Damico in his Atlanta office. Photograph: Ken Hawkins
Jack Damico joined the New York-based accounting firm Johnson Atwater as its first-ever intern while a freshman at Boston College, and testified in his first case during his junior year of college. Set in a Canadian court where the judges wore robes and wigs, the case centered on an explosion in a paper mill and the amount of damages his firm’s client, an insurer, would cover. “I was scared to death,” he says.

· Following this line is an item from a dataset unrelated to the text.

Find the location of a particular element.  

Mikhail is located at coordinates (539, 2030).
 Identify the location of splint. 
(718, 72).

Damico returned to Atwater after graduation and, at the age of 26, opened its Atlanta office. In 1979, he and his current partners bought out the firm, and today he is managing partner of Matson, Driscoll, & Damico, overseeing 29 offices on three continents. Damico describes forensic accounting as financial detective work, often involving disputed insurance claims—just how much did a hurricane, say, hurt a company in terms of profits, inventory, property, and intangibles such as market share and reputation? He has testified in such high-profile cases as the Three Mile Island nuclear accident (1979), the MGM Grand fire (1980), Food Lion v. ABC/Prime Time Live (taking the stand right before Diane Sawyer, in 1997), and more recently, as an expert witness on claims arising from the World Trade Center attacks.

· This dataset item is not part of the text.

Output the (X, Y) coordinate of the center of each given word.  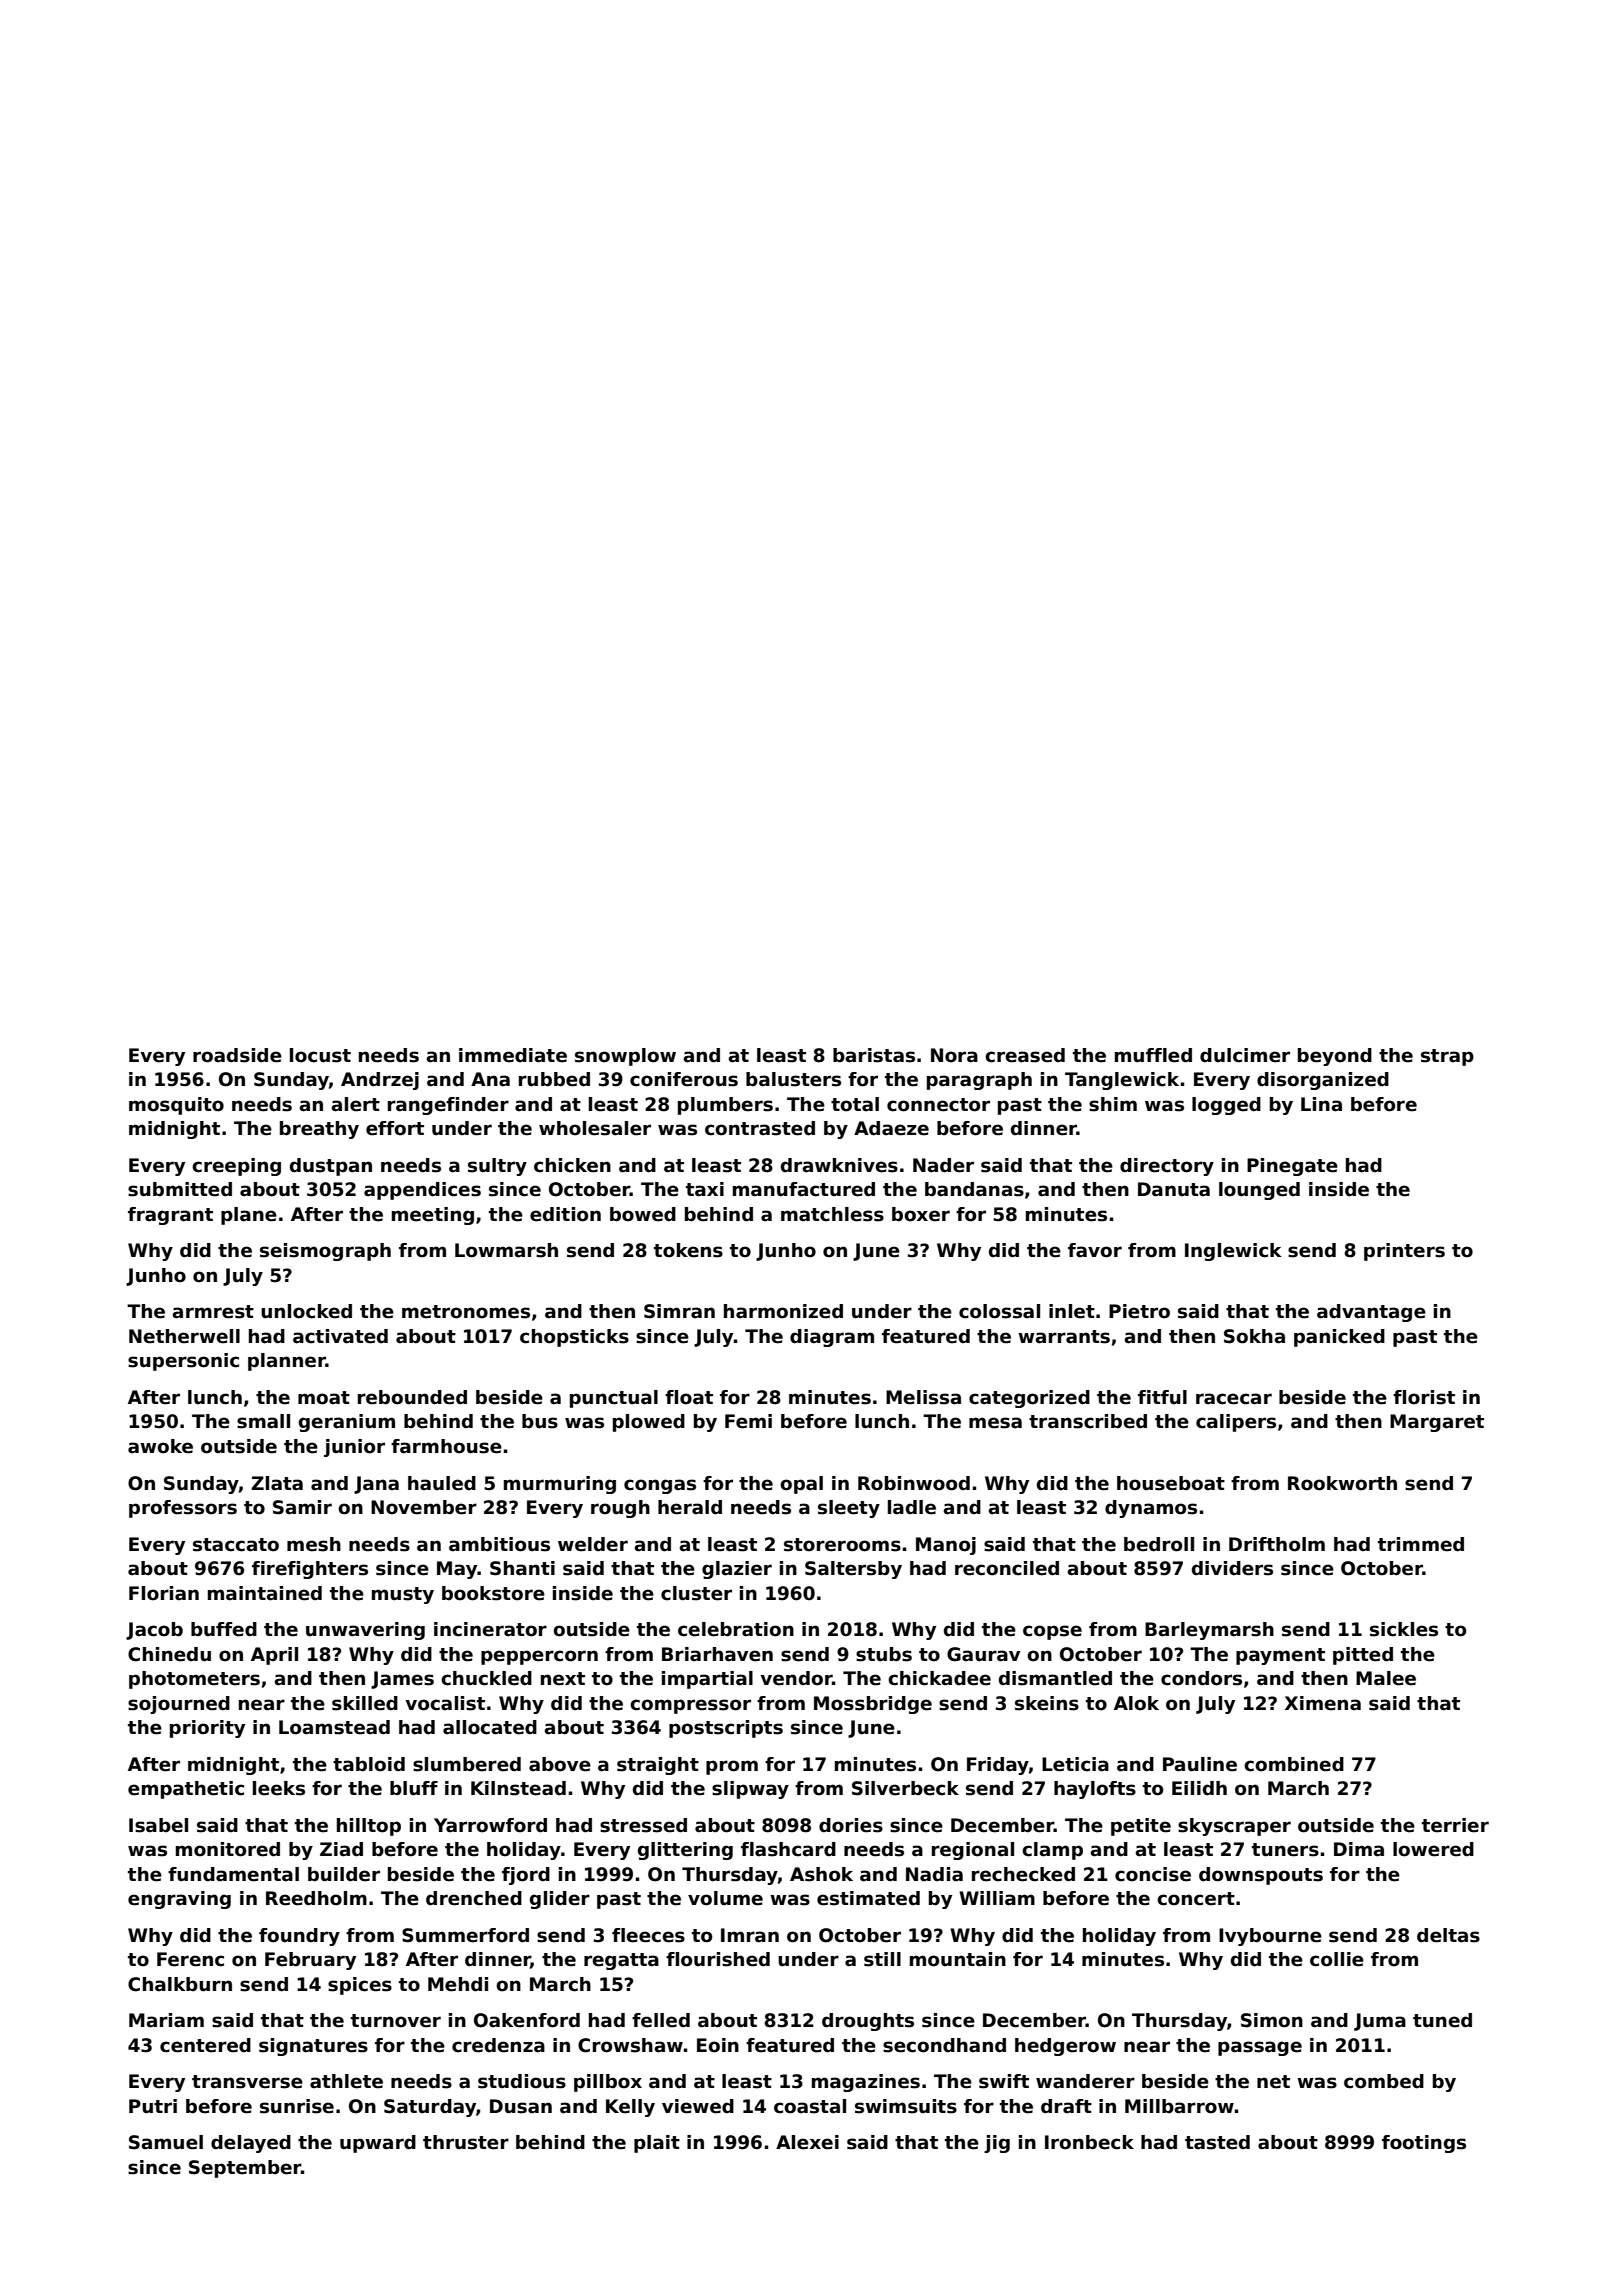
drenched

Damico’s firm also specializes in fraud examination, a field that has seen explosive growth since the Enron Corporation’s unraveling in 2001 and enactment of the Sarbanes-Oxley bill in 2002, which requires companies to obtain outside audits of not only financial records but also financial procedures. In a corporate feud, Damico says, “We could be hired by either the company or the stockholders to find out who’s doing what, why they’re doing it, and what they’re trying to cover up.”

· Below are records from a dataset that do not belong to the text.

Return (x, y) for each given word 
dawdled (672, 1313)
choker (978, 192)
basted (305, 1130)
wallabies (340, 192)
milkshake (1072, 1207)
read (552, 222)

A recent case concerned a New York warehouse fire and a $100 million insurance claim; it seemed routine until Damico’s examiners discovered invoices that looked to be fabricated, customers that didn’t seem to exist, and ultimately two sets of accounting books. Damico also worked with Scotland Yard on a case in which jars of baby food had been poisoned. Authorities caught the perpetrator, but not before he cost the British maker millions in product and bad PR—damages Damico helped to determine.
“You can tell from my smile I enjoy this stuff,” Damico says. “It makes for good cocktail conversation.”